Top Ten tips for creating profitable "freemium" Business




“Freemium” is a business model that relies on offering free services and converting some users to premium paid services.

It’s been a successful strategy for some companies but it’s not as simple as it seems. Getting the right balance between what is offered for free, and what costs money, is essential.

And there is the risk that a competitor can shave-off your premium services because the cost of offering online services is often marginal.

Recently, I took part in a discussion between the general partners of Silicon Valley VC firm Emergence Capital and five of their top “freemium” startups:

David Sacks, CEO, Yammer

Ivan Koon, CEO, YouSendIt

Brent Chudoba, VP Business Strategy, Survey Monkey

Umberto Milletti, InsideView

Jason Lemkin, CEO, Echosign

I distilled ten points for a successful “freemium” business:

1- Don’t try and guess how your users interact with your service, and which features to offer, perform multiple tests of usability, features, and pricing. Intuition is the starting point but test it out against multiple variants.

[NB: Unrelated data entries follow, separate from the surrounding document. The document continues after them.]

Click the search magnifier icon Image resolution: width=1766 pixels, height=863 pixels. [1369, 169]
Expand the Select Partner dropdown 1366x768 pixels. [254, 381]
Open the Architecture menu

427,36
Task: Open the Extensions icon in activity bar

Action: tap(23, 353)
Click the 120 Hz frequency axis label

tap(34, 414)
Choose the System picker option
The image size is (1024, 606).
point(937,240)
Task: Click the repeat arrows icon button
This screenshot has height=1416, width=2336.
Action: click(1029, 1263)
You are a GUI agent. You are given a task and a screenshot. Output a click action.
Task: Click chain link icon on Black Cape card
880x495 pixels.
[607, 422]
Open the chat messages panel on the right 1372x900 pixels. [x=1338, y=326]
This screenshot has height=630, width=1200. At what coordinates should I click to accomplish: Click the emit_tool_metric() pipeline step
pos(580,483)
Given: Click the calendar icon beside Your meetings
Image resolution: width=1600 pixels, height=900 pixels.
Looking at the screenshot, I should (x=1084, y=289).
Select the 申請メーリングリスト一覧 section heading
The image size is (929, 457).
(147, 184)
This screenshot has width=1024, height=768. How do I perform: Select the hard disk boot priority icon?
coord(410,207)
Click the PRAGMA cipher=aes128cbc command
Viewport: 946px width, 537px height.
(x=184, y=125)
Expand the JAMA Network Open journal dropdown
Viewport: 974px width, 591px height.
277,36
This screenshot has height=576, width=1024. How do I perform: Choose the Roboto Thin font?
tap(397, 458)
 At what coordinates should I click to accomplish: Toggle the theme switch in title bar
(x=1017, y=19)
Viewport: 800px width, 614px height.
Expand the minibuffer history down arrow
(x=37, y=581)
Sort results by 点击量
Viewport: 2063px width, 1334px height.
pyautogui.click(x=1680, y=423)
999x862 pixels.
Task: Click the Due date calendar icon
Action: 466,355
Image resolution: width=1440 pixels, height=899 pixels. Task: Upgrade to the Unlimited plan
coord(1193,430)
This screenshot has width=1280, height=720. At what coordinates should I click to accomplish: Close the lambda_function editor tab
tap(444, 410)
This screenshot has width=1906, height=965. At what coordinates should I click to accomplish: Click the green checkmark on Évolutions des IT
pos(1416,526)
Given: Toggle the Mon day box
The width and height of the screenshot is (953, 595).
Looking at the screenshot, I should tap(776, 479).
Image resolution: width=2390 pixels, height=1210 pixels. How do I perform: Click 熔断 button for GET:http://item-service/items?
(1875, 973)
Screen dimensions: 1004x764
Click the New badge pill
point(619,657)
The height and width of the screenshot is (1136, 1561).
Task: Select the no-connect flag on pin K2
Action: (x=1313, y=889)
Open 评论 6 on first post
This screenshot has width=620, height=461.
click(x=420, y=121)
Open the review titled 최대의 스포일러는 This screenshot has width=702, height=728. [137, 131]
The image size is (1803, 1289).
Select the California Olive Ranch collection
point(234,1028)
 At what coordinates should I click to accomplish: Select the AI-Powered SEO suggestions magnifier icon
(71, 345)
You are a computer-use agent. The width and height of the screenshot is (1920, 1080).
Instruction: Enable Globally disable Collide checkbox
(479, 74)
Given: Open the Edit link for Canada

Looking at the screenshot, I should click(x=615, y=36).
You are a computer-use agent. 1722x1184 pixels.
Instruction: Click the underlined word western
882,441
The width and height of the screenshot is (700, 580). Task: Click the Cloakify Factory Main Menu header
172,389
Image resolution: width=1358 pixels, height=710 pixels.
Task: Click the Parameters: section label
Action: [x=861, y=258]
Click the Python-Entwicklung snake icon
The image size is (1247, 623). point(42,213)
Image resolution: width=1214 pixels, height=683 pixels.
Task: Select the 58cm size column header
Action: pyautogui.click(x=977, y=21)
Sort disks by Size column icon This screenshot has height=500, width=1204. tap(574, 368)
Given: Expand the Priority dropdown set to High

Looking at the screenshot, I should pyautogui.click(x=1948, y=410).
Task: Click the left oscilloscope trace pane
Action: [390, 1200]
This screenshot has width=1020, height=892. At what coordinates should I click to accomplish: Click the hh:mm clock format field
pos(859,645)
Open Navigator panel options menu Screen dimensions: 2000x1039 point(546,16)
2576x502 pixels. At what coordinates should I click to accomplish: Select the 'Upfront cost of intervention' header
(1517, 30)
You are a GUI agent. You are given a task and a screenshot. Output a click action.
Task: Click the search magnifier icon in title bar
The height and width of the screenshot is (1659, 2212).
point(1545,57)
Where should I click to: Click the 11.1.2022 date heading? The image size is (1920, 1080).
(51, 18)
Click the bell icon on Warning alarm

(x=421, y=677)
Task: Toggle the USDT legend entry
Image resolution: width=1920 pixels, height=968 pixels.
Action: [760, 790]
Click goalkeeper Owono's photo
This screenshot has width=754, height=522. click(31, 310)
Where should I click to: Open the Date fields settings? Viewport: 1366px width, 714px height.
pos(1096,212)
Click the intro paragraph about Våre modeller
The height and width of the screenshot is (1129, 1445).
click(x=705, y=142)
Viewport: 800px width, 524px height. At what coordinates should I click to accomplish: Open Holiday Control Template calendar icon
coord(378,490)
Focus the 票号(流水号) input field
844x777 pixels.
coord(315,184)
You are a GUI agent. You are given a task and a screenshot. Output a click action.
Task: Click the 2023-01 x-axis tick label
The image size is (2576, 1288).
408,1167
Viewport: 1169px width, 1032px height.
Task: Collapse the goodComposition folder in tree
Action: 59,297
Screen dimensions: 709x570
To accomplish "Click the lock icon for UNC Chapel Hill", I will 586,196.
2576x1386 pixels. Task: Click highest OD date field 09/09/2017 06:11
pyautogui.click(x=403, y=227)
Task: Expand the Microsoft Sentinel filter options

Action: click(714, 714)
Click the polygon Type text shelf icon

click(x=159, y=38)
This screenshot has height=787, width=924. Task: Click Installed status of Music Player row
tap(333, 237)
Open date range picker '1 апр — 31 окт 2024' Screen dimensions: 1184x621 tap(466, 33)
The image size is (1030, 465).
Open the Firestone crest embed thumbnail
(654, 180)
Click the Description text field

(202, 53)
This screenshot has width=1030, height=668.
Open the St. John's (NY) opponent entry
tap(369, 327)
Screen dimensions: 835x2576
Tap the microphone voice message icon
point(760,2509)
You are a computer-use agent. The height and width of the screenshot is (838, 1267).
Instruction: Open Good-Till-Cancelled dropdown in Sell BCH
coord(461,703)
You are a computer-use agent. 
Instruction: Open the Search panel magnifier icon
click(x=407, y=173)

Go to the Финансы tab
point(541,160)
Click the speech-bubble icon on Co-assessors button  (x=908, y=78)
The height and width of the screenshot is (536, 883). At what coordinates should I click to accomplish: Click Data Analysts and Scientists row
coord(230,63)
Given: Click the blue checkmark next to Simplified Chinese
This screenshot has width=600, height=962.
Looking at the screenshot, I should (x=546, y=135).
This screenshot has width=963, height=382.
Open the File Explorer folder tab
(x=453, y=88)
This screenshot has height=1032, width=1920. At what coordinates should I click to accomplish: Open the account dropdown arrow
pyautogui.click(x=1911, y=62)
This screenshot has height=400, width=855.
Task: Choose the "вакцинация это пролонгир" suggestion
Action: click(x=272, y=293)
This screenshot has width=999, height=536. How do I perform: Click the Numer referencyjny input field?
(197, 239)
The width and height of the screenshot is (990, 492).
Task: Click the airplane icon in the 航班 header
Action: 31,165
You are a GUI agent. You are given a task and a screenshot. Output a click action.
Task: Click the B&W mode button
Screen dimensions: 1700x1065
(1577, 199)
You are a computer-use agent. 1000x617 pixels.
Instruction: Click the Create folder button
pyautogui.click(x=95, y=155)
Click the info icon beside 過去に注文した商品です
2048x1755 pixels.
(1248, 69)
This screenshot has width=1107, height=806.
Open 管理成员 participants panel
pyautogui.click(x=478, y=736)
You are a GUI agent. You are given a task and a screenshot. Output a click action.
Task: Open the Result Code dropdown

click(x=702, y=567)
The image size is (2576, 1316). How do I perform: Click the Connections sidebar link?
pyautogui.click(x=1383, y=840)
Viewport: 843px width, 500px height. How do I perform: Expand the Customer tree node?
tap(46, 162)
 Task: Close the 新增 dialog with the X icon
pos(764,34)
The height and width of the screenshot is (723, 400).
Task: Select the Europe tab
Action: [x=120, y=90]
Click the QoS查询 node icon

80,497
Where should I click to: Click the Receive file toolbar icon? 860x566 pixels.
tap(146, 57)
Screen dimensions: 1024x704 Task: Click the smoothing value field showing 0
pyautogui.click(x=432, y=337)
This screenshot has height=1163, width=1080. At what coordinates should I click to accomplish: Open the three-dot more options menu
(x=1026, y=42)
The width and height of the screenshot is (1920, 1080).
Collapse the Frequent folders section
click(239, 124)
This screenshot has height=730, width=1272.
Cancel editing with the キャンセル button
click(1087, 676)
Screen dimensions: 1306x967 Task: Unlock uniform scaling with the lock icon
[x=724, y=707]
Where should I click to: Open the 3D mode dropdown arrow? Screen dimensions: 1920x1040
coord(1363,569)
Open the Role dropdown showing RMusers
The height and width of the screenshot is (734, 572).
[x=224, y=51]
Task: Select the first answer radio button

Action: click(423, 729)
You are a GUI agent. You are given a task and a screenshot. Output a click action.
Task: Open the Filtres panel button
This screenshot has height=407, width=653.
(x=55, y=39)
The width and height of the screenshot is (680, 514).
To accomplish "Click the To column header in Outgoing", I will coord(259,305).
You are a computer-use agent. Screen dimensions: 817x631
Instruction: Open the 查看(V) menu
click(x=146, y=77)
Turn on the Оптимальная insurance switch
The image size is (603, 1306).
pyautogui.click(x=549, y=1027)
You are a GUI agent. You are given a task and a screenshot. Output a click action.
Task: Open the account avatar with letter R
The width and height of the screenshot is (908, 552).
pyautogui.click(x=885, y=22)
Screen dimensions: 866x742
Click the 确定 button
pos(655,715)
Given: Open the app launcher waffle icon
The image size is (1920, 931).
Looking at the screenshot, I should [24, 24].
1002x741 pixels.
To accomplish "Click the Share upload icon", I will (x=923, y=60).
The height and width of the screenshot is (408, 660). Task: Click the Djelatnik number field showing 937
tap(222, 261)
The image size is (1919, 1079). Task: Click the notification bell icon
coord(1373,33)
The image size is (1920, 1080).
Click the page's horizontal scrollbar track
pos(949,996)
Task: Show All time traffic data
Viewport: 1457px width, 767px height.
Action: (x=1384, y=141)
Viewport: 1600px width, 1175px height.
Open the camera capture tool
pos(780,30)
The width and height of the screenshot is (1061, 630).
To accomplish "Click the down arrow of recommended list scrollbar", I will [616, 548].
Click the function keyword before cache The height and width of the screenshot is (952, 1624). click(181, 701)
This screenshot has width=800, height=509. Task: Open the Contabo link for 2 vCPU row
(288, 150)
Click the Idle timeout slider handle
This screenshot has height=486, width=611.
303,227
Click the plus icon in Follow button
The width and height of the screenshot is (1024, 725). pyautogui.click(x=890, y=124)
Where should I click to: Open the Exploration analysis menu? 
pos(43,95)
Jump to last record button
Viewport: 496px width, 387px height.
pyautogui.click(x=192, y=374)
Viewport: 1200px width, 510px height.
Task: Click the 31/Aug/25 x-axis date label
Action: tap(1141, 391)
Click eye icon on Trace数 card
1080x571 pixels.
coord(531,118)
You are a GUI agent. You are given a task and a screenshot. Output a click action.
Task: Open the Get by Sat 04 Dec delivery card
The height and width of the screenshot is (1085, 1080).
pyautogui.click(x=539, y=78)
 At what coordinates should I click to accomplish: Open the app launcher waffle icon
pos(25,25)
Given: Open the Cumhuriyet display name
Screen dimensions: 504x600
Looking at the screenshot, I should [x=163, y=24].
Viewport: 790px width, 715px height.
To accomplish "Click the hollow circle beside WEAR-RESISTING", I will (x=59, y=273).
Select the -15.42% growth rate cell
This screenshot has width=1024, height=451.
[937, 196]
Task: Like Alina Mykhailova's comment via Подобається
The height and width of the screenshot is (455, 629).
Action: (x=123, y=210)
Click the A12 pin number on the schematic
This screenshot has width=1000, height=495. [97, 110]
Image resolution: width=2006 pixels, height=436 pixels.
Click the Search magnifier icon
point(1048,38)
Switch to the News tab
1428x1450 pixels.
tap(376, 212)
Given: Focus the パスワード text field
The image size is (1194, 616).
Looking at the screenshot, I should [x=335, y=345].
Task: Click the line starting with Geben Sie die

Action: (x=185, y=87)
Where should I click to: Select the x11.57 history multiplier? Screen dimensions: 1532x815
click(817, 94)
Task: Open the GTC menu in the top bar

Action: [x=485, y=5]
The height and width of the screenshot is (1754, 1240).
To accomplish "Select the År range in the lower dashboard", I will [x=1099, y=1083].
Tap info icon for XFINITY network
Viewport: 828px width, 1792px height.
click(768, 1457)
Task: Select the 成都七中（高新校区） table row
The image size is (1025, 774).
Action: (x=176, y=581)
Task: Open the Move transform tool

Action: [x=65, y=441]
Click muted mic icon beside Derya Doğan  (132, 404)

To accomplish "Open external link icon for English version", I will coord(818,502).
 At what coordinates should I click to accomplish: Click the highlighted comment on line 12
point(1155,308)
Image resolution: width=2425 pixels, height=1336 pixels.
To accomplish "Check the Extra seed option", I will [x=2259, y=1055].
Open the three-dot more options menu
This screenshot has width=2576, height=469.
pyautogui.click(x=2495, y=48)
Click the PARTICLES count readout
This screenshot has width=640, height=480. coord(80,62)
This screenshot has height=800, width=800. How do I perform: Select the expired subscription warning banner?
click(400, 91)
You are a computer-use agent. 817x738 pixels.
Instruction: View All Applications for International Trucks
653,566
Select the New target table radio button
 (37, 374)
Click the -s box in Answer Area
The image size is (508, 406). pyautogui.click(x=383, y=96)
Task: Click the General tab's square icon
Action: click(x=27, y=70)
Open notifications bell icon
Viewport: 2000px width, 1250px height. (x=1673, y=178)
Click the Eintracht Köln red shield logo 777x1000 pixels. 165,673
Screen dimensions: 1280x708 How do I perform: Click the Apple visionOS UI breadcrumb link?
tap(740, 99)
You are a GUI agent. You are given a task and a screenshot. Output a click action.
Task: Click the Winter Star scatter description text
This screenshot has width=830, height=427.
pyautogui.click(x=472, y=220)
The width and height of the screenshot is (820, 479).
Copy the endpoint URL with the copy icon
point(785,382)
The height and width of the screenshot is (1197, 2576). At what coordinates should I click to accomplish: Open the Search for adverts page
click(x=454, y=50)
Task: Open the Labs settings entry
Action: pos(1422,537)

2- Create a business service with business processes that act like a machine, so it is scalable and doesn’t need large numbers of people to grow.

3- Pay attention to all of your user data. It will reveal problems and opportunities for additional services, and it will give clues on how to convert more of your users to paying customers.

4- Make sure you are creating a service that has plenty of value, so that your users become your salespeople, they will evangelize your service without you needing a large marketing budget.

5- Don’t try to get rid of your “deadbeat” users with bait-and-switch strategy. Continue to think up new ways of enticing them to purchase a subscription.

6- You don’t need that many paying customers, for some businesses as few as 4 per cent of premium users can create a profitable business, you then have 96 per cent of upside — users that you can potentially convert.

7- If your premium service has a high enough cost, it’s best to have some human contact with the customer rather than have them interact with an automated sales system — this makes a big difference in retaining customers. It’s also an opportunity to up sell or cross-sell other services.

8- Avoid free trial periods, they are usually not long enough to convert users into advocates, and they establish an adversarial position where the company has the power to take away services.

9 - Be careful in setting price points, if they are too high it might attract competitors that can easily undercut your business. Having a lot of free users means it is difficult for a competitor to compete with “free.”

10- Make sure that you have a truly useful service in the first place otherwise “freemium” or otherwise, no business model is going to help you.